Element and text location data:
◆ ◆ ◆ ◆
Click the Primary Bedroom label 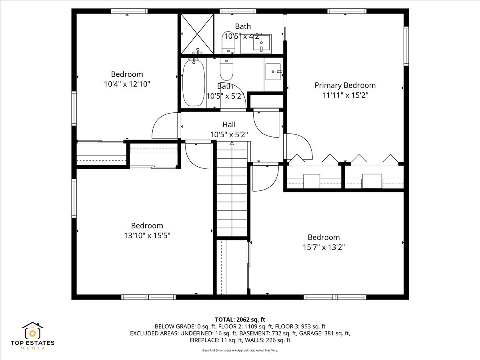345,85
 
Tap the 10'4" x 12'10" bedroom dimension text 127,84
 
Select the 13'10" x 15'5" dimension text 147,236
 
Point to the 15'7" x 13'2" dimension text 324,247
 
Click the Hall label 229,124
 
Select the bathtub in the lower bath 194,82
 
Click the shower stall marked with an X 197,34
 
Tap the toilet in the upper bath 228,42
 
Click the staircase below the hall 232,190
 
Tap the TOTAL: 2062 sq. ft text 240,319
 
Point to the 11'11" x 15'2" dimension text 345,95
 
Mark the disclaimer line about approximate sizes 240,350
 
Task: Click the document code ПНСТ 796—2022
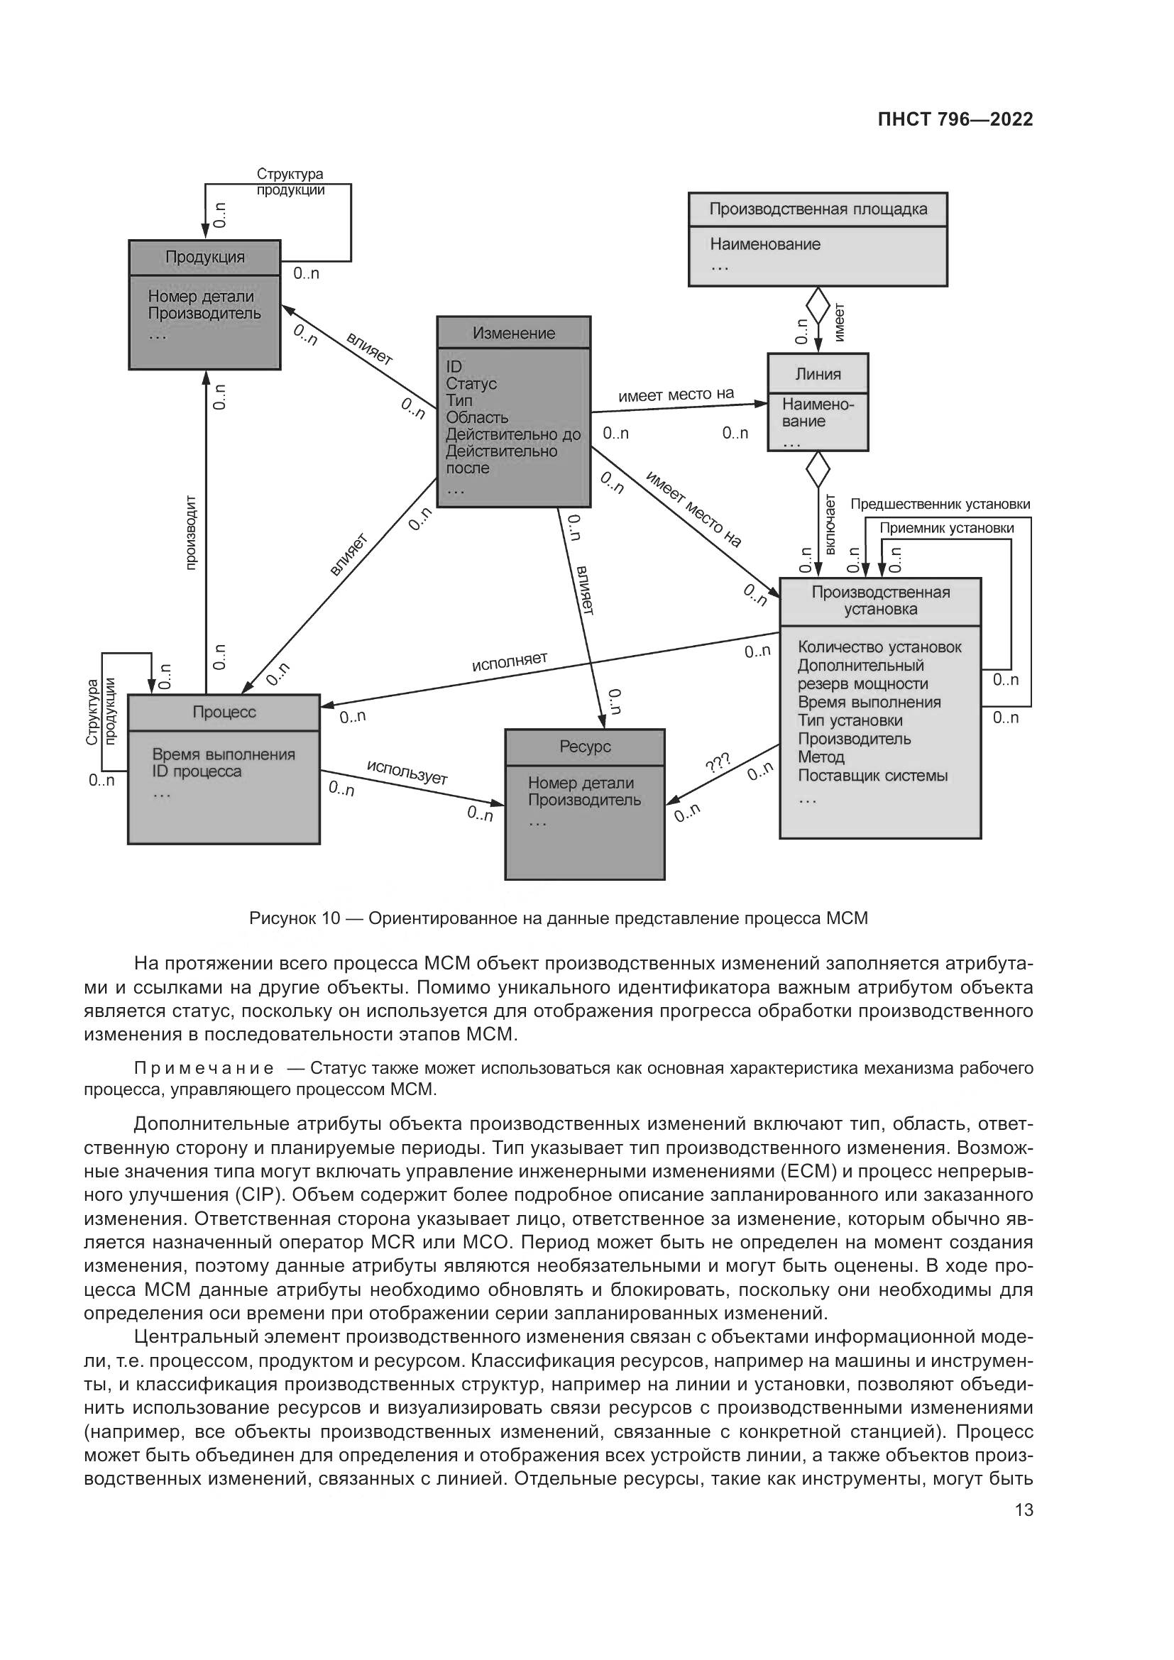click(955, 120)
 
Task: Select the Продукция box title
click(204, 258)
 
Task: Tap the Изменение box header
click(513, 334)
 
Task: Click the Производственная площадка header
click(818, 209)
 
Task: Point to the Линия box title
click(818, 375)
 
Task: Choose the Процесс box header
click(224, 712)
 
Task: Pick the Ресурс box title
click(584, 747)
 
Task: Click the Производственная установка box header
click(879, 601)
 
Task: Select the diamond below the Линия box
click(818, 469)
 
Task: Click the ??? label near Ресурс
click(717, 763)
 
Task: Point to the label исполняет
click(510, 661)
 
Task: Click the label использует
click(407, 772)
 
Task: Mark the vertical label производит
click(191, 532)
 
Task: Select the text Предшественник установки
click(939, 505)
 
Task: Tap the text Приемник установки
click(946, 529)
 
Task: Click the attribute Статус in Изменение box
click(471, 384)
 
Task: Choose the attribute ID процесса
click(197, 771)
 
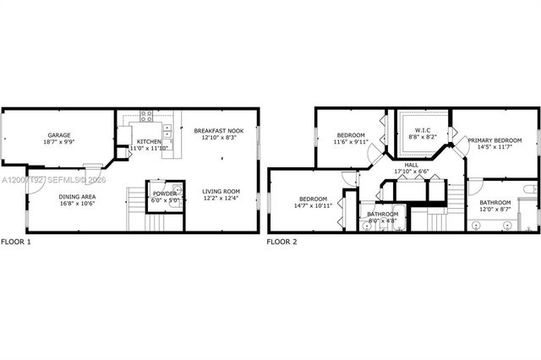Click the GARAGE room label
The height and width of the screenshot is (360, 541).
[58, 134]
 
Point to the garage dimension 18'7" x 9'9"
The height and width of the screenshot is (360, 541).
[58, 142]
◆ ◆ ◆ ◆
Instructions to follow: Please print the lines exactly as they appear, from the line with "Click the staircase below the hall 232,190" to the line with "click(717, 763)", both included, and leave out the pictures.

Finished task:
Click the staircase below the hall 232,190
 
Tap the TOTAL: 2062 sq. ft text 240,319
 
Point to the 11'11" x 15'2" dimension text 345,95
 
Mark the disclaimer line about approximate sizes 240,350
 
Task: Click the document code ПНСТ 796—2022
click(955, 120)
 
Task: Select the Продукция box title
click(204, 258)
 
Task: Tap the Изменение box header
click(513, 334)
 
Task: Click the Производственная площадка header
click(818, 209)
 
Task: Point to the Линия box title
click(818, 375)
 
Task: Choose the Процесс box header
click(224, 712)
 
Task: Pick the Ресурс box title
click(584, 747)
 
Task: Click the Производственная установка box header
click(879, 601)
 
Task: Select the diamond below the Линия box
click(818, 469)
 
Task: Click the ??? label near Ресурс
click(717, 763)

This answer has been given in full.